Esse ato simbolizava que os pecados estavam sendo afastados definitivamente do povo e a culpa não pesaria mais sobre eles.

A ligação com Jesus é clara:

“Carregando ele mesmo, [Jesus], em seu corpo sobre o madeiro, os nossos pecados, para que nós, mortos para os pecados, vivamos para a justiça. Pelas feridas dele vocês foram sarados.” (1 Pedro 2:24)

Carregar sobre si significa levar para longe, afastar. Jesus removeu para longe de nós a culpa e a condenação.

A Realidade Perfeita em Jesus (Hebreus 9)

A cerimônia do Dia da Expiação era apenas uma sombra, um sinal imperfeito, pois os bodes morriam e tudo tinha que ser repetido ano após ano.

No entanto, Jesus veio e se tornou a realidade perfeita:

“Quando, porém, Cristo veio como sumo sacerdote dos bens já realizados, mediante o maior e mais perfeito tabernáculo não feito por mãos humanas… e não pelo sangue de bodes e de bezerros, mas pelo seu próprio sangue, Ele entrou no santuário uma vez por todas e obteve uma eterna redenção.” (Hebreus 9:11-12)

Cristo não entrou em santuário feito por mãos humanas, mas no próprio céu, para comparecer agora por nós diante de Deus (Hebreus 9:24).

A Nova Aliança e o Acesso a Deus

Por meio do sacrifício de Jesus, uma Nova Aliança foi estabelecida por Deus com os homens.

Cláusulas da Nova Aliança:

1.Nossa Parte: Entregar o governo da nossa vida a Jesus e se comprometer a viver para Ele.

2.Parte de Deus: Perdoar, revestir com o sangue do Filho, afastar os pecados e adotar como filho(a).

Os que entram nessa aliança podem se achegar a Deus com confiança e ousadia. O acesso à presença de Deus, que era fechado e proibido, está agora aberto e liberado.
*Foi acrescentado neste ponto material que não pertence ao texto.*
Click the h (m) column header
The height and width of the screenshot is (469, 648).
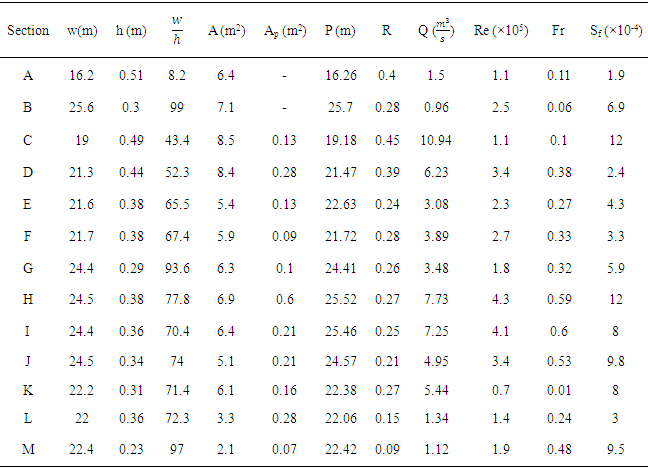pos(130,30)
“Portanto, aproximemo-nos do trono da graça com confiança, a fim de recebermos misericórdia e encontrarmos graça para ajuda em momento oportuno.” (Hebreus 4:16)

A Ceia: Sinal da Obra Realizada e da Promessa

A Ceia é um sinal da obra realizada por Jesus e da Nova Aliança estabelecida. É também um sinal daquilo que ainda não se realizou, mas que Deus já viu: a volta do Seu Filho em majestade, honra, glória, autoridade e poder.

Ao participar da Ceia, anunciamos a morte do Senhor até que Ele venha (1 Coríntios 11:26). É um momento de renovar a aliança e lembrar que temos acesso à presença de Deus, não por mérito próprio, mas pelo corpo e sangue de Jesus.

“Nos foi aberto um novo e vivo caminho pelo seu corpo e pelo seu sangue, conforme Hebreus 10 nos diz.”

Jesus foi crucificado fora de Jerusalém, assim como o bode emissário era levado para fora, para longe, para o deserto. O Filho de Deus, o único homem com méritos, foi apresentado como sacrifício em nosso lugar.

A Ceia nos lembra que a nossa fé começou em Jesus, por causa dEle, através dEle, e precisa dEle para ser mantida até a Sua volta.